● EXERCISE BRIEF:
Every entry has to be restated word for word.
======== INFORMATION PROVIDED ========
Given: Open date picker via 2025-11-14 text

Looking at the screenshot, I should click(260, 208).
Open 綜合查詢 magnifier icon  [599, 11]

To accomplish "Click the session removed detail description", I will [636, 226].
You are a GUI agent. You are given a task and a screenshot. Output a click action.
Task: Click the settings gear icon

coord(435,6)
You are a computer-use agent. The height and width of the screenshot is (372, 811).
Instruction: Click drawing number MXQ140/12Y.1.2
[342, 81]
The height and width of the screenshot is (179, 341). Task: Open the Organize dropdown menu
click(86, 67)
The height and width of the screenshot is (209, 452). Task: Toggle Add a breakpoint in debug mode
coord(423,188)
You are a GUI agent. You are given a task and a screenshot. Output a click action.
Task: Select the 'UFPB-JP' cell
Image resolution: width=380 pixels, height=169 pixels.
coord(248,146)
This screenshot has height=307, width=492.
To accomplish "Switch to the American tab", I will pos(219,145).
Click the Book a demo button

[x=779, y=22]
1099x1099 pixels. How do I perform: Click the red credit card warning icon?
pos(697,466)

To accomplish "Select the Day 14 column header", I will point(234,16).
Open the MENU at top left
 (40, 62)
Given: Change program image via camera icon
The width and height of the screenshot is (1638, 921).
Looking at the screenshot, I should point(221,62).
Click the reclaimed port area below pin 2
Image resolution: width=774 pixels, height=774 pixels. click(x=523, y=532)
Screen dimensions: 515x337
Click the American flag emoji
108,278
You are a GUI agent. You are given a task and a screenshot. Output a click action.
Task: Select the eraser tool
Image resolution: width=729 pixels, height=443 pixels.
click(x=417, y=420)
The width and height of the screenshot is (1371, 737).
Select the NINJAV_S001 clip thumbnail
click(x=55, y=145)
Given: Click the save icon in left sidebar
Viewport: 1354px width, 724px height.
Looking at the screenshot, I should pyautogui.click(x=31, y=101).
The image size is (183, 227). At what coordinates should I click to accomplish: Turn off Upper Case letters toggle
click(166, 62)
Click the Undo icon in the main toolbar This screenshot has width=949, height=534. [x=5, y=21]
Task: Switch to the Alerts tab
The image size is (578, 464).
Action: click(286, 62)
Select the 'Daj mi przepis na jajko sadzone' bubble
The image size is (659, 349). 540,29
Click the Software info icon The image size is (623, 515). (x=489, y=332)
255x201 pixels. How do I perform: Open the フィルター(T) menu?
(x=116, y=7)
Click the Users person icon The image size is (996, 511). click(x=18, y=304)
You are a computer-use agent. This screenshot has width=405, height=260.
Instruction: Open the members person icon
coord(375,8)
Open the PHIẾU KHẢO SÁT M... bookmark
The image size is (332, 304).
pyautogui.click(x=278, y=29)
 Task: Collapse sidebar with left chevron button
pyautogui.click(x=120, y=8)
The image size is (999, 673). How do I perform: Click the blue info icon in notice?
========
● OUTPUT:
Given: Open date picker via 2025-11-14 text

Looking at the screenshot, I should click(260, 208).
Open 綜合查詢 magnifier icon  [599, 11]

To accomplish "Click the session removed detail description", I will [636, 226].
You are a GUI agent. You are given a task and a screenshot. Output a click action.
Task: Click the settings gear icon

coord(435,6)
You are a computer-use agent. The height and width of the screenshot is (372, 811).
Instruction: Click drawing number MXQ140/12Y.1.2
[342, 81]
The height and width of the screenshot is (179, 341). Task: Open the Organize dropdown menu
click(86, 67)
The height and width of the screenshot is (209, 452). Task: Toggle Add a breakpoint in debug mode
coord(423,188)
You are a GUI agent. You are given a task and a screenshot. Output a click action.
Task: Select the 'UFPB-JP' cell
Image resolution: width=380 pixels, height=169 pixels.
coord(248,146)
This screenshot has height=307, width=492.
To accomplish "Switch to the American tab", I will pos(219,145).
Click the Book a demo button

[x=779, y=22]
1099x1099 pixels. How do I perform: Click the red credit card warning icon?
pos(697,466)

To accomplish "Select the Day 14 column header", I will point(234,16).
Open the MENU at top left
 (40, 62)
Given: Change program image via camera icon
The width and height of the screenshot is (1638, 921).
Looking at the screenshot, I should point(221,62).
Click the reclaimed port area below pin 2
Image resolution: width=774 pixels, height=774 pixels. click(x=523, y=532)
Screen dimensions: 515x337
Click the American flag emoji
108,278
You are a GUI agent. You are given a task and a screenshot. Output a click action.
Task: Select the eraser tool
Image resolution: width=729 pixels, height=443 pixels.
click(x=417, y=420)
The width and height of the screenshot is (1371, 737).
Select the NINJAV_S001 clip thumbnail
click(x=55, y=145)
Given: Click the save icon in left sidebar
Viewport: 1354px width, 724px height.
Looking at the screenshot, I should pyautogui.click(x=31, y=101).
The image size is (183, 227). At what coordinates should I click to accomplish: Turn off Upper Case letters toggle
click(166, 62)
Click the Undo icon in the main toolbar This screenshot has width=949, height=534. [x=5, y=21]
Task: Switch to the Alerts tab
The image size is (578, 464).
Action: click(286, 62)
Select the 'Daj mi przepis na jajko sadzone' bubble
The image size is (659, 349). 540,29
Click the Software info icon The image size is (623, 515). (x=489, y=332)
255x201 pixels. How do I perform: Open the フィルター(T) menu?
(x=116, y=7)
Click the Users person icon The image size is (996, 511). click(x=18, y=304)
You are a computer-use agent. This screenshot has width=405, height=260.
Instruction: Open the members person icon
coord(375,8)
Open the PHIẾU KHẢO SÁT M... bookmark
The image size is (332, 304).
pyautogui.click(x=278, y=29)
 Task: Collapse sidebar with left chevron button
pyautogui.click(x=120, y=8)
The image size is (999, 673). How do I perform: Click the blue info icon in notice?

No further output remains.